Siblings meeting for the first time!
Hey Bro!
The kids came down the stairs and Patty immediately hugged Nastia and after the boys hugged each other they started comparing who was taller and who had grown more.  Chris also greeted Nastia and was so very sweet to her. We spent a little time playing games in the visiting room and then headed out to lunch.  The director had come in and said to the kids, "Enjoy this day.  This is a special day for you" and congratulated them.  

The infamous hole-in-the-floor toilets
Pizza time!

We went to pizza (Ruslan prefers American pizza, he said...I agree), found traditional Ukrainian toilets that I had only heard about from Marsh and then headed back to the amusement park we went to last time (which I didn't blog about because I didn't want any other families to be jealous!!)...much to the intense joy of ALL four children! It was raining off and on, but we had a FABULOUS time.

We are not having ANY all.

We even met a young man who drives the missionaries around.  We invited him to church and were able to tell him what time to come, which was something he was wondering about, and told him we'd be there and looking for him.  

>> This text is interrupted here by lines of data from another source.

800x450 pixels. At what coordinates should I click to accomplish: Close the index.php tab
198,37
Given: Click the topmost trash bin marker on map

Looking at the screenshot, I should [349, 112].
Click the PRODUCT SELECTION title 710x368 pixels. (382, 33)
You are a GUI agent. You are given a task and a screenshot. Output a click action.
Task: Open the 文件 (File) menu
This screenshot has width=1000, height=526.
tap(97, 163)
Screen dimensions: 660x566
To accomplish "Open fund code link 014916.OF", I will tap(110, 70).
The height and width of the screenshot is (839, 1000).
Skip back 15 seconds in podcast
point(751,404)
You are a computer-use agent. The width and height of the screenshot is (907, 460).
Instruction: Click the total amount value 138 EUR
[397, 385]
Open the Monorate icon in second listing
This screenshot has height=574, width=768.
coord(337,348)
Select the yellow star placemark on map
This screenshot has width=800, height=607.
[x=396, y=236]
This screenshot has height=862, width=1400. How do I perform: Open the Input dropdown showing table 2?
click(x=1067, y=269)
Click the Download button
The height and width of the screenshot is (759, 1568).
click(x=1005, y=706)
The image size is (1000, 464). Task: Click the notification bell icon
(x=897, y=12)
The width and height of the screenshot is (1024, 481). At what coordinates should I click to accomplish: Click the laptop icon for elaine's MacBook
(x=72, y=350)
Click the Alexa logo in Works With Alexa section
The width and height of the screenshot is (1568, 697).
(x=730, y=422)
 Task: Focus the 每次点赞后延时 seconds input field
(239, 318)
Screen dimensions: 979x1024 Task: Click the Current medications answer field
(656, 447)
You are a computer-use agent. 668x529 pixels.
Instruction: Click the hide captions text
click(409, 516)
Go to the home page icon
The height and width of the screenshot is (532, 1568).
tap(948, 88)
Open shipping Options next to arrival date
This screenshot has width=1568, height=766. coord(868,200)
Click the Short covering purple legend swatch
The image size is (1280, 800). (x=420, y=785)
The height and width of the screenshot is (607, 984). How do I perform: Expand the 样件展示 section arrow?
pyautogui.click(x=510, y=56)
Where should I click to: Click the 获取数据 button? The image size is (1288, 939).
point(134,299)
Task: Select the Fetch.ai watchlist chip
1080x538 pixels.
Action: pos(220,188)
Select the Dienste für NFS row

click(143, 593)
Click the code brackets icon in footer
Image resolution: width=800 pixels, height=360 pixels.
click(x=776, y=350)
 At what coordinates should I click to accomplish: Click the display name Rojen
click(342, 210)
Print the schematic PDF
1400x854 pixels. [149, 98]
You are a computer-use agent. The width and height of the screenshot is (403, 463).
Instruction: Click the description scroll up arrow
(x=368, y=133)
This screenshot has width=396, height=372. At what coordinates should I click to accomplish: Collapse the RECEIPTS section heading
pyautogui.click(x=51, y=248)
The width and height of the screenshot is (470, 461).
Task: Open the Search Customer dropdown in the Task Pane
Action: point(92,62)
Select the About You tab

After just a little while at the amusement park, Nastia was preferring to be with Patty instead of me.  She was holding her hand and hugging her, much to Patty's joy.  They went on almost all the rides together and every once in a while, Nastia would come give me a big squeeze.

All in all, it was a wonderful, memory making day!  Our 10 day waiting period will end on July 23rd, but we will get to take them out of the orphanage on the 24th.  Marsh declared that though we will celebrate Utah's Pioneer Day on that day, we will also celebrate it as the day Ruslan and Nastia joined our family.


  1. Congratulations!!! Thanks for sharing this journey with us. I'm grateful court went well. We love each of you and continue to pray for you. I love the pictures especially the big smiles. Give Ruslan a extra big hug for me.

  2. After all the work, tears & time to get to this point, forever doesn't seem like it will be quite long enough! LOVE YOU!!!

  3. Catrice says she can hardly wait to see Ruslan who loves cookies and who thinks she is crazy. I also can hardly wait to meet my new cousin Nastia.
    Caden says I am looking forward to wrestling with Ruslan and meeting cousin, Nastia. She is short like I am!
    Grandma Jane says, "Welcome to our family!" Glad most of the process is over. Safe Journey!

  4. WOW what a story! Thank you so much for keeping a runing blog it is so neat to be filled in on your journey. The kids will one day cherish this story of your union together! I am so glad that Patty and Chris can experience this with you, it must help Ruslan and Nastia too to feel comfortable with this change in there lives. You are great examples to me of Christ like love and service. I specifically liked your answer, Alisa, in court when asked why you wanted more children. It is a wonderful calling in life to be a mother and where our time and priority should be!

  5. Court sounds nerve wracking! We have no idea what to expect when we go to court (many months from now!)but I'm so nervous we'll do or say something wrong.
    Congratulations on your two new additions! Hope this 10-day wait flies by for you all!